Come distribuirlo, in ordine di priorità:

  1. Brand — sempre attivo, costa poco, protegge quello che hai già
  2. Remarketing — recupera chi era già interessato
  3. Generiche geolocalizzate — la crescita vera, dove serve più budget e più pazienza
  4. Servizio ed esperienza — nicchie a basso costo, ottime per la bassa stagione

Cosa misurare

  • Costo per prenotazione confrontato con la commissione OTA equivalente
  • ROAS per campagna, mai aggregato: il brand gonfia la media e nasconde i problemi
  • Quota impressioni persa per budget, che ti dice se stai lasciando domanda sul tavolo
  • Percentuale di fatturato diretto sul totale, prima e dopo l’attivazione delle campagne

Gli errori che bruciano budget più in fretta

Google Ads è il canale in cui gli errori si pagano più cari, perché il click costa di più che sui social e perché un’impostazione sbagliata continua a spendere senza dare segnali evidenti. Questi sono i cinque che trovo più spesso quando prendo in gestione un account esistente.

1. Corrispondenza generica lasciata aperta

La corrispondenza generica è l’impostazione predefinita, ed è quella che fa comparire il tuo annuncio per ricerche che non c’entrano nulla con la tua struttura. Su un account trascurato può assorbire metà del budget. Controlla il rapporto sui termini di ricerca almeno una volta a settimana: è l’elenco di ciò che le persone hanno realmente digitato, e leggerlo è l’attività con il rendimento più alto che puoi fare su questo canale.

2. Nessuna esclusione geografica

Le impostazioni di localizzazione includono per impostazione predefinita anche chi “mostra interesse” per la tua area, non solo chi si trova lì. Nel turismo questo può avere senso, ma va deciso, non subito. Verifica sempre da dove arrivano davvero i click.
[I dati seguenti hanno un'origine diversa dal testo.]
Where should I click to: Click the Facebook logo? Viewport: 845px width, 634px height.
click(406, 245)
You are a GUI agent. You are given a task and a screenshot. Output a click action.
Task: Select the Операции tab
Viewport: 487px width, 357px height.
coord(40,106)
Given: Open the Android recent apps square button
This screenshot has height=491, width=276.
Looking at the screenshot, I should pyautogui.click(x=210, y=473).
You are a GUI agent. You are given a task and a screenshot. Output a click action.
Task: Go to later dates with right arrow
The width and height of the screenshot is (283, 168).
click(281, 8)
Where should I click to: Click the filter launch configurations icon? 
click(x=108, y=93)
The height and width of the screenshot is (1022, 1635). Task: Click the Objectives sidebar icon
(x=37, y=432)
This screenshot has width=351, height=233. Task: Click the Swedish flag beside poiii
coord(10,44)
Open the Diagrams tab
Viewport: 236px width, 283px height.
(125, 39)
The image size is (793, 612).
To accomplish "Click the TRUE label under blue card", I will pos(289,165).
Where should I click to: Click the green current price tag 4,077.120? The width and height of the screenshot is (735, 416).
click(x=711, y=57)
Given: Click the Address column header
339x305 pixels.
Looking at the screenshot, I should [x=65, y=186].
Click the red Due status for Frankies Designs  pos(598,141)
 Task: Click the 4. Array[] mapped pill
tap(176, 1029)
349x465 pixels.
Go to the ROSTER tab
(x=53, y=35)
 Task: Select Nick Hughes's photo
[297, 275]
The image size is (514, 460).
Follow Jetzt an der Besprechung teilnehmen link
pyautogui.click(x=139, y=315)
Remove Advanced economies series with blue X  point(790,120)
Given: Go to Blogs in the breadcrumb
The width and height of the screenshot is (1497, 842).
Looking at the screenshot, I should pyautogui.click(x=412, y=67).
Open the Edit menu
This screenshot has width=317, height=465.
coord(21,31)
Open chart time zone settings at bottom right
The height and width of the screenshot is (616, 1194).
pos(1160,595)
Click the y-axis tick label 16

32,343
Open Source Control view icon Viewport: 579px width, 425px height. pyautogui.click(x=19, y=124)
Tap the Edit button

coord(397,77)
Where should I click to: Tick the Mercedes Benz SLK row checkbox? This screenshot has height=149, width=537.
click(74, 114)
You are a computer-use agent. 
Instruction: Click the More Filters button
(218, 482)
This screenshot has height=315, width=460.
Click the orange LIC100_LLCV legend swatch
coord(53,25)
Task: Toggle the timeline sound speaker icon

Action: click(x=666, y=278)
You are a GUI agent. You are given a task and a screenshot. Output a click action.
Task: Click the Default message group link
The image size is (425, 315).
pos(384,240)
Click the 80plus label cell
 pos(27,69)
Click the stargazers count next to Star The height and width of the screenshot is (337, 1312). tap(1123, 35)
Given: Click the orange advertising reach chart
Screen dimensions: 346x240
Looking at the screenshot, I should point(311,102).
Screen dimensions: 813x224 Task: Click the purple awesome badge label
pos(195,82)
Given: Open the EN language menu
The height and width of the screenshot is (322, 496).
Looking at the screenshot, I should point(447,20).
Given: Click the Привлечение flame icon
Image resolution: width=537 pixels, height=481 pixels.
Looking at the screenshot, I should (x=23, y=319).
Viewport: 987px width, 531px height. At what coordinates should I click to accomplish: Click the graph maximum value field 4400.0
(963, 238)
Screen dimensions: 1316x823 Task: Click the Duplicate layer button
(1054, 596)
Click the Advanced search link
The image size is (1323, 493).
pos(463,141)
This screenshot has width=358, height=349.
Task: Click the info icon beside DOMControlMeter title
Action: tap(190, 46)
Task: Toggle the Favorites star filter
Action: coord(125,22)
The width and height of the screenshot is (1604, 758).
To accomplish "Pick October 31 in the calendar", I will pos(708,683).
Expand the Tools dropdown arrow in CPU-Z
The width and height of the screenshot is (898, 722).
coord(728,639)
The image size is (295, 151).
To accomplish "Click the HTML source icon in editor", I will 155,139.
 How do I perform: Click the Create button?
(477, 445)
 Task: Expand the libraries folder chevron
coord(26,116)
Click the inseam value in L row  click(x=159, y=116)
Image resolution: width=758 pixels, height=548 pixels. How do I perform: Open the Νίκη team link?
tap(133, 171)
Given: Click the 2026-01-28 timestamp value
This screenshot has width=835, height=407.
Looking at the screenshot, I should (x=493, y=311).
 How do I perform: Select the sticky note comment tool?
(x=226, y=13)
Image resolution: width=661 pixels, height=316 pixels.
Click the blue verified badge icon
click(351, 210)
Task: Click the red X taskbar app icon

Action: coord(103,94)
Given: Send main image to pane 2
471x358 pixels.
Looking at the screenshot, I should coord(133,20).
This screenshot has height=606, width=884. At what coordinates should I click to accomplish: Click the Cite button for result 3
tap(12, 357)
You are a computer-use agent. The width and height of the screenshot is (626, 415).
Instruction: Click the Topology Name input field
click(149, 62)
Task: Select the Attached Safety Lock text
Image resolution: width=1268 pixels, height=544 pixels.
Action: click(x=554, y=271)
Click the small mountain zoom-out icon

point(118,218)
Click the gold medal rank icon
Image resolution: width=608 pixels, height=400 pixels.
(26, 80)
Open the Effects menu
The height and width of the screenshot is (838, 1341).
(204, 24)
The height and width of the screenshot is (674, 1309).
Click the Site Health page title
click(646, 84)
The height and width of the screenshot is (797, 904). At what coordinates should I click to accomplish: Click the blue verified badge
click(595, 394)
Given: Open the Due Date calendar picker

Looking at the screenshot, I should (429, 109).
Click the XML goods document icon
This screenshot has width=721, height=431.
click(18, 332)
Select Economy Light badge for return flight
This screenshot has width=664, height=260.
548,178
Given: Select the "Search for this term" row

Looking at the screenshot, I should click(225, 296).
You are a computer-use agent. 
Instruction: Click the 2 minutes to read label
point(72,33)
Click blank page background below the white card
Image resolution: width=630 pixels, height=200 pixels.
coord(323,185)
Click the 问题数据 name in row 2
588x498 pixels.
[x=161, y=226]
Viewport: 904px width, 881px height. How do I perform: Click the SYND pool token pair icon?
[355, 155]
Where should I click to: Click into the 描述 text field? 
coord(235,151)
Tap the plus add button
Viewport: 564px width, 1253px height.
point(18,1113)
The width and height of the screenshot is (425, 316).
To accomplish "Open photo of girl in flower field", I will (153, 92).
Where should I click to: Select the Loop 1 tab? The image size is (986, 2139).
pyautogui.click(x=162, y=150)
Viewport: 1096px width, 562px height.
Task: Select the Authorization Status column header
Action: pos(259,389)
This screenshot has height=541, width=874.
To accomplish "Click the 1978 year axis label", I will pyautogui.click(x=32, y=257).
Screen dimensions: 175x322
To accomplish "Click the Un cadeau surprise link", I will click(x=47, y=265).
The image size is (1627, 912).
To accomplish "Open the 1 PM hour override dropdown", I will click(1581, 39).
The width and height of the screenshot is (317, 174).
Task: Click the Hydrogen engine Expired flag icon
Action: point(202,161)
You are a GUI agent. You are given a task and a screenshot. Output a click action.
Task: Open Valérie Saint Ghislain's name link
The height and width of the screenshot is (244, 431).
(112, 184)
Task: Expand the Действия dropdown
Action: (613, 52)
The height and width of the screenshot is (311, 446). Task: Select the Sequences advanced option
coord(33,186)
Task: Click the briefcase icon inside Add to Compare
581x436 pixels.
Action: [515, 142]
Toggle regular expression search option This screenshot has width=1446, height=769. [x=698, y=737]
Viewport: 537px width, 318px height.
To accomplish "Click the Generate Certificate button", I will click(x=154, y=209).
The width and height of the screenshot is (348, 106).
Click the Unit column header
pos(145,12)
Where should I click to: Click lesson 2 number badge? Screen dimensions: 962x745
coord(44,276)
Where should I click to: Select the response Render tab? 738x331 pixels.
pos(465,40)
3. Una sola pagina di destinazione per tutto

Se tutte le campagne portano alla home, stai chiedendo all’utente di fare da solo il lavoro che dovrebbe fare la tua pagina. Ogni gruppo di annunci merita la sua destinazione coerente.

4. Campagne mai messe in pausa fuori stagione

Continuare a comprare click a novembre per una struttura balneare chiusa da settembre è più comune di quanto si creda. Programma il calendario di attivazione insieme al calendario di apertura.

5. Ottimizzare guardando solo il costo per click

Un click più economico non è un click migliore. La parola chiave “hotel Puglia” costa poco e converte pochissimo; “hotel con spa privata Otranto” costa molto di più e converte molto meglio. Guarda sempre il costo per prenotazione, mai il costo per click isolato.

Il punto

Il grande vantaggio di Google Ads è che ti permette di presidiare un momento cruciale: quello in cui il turista è passato dall’ispirazione alla ricerca attiva. È il momento in cui la prenotazione si decide, ed è anche il momento in cui le OTA sono più aggressive.

Se hai un budget solo e devi scegliere da dove partire, nella maggior parte dei casi la risposta è questa: presidia il tuo nome, recupera chi è passato dal sito, e solo dopo vai a cercare domanda nuova. Il quadro completo delle piattaforme è nell’approfondimento sul capitolo 5.3.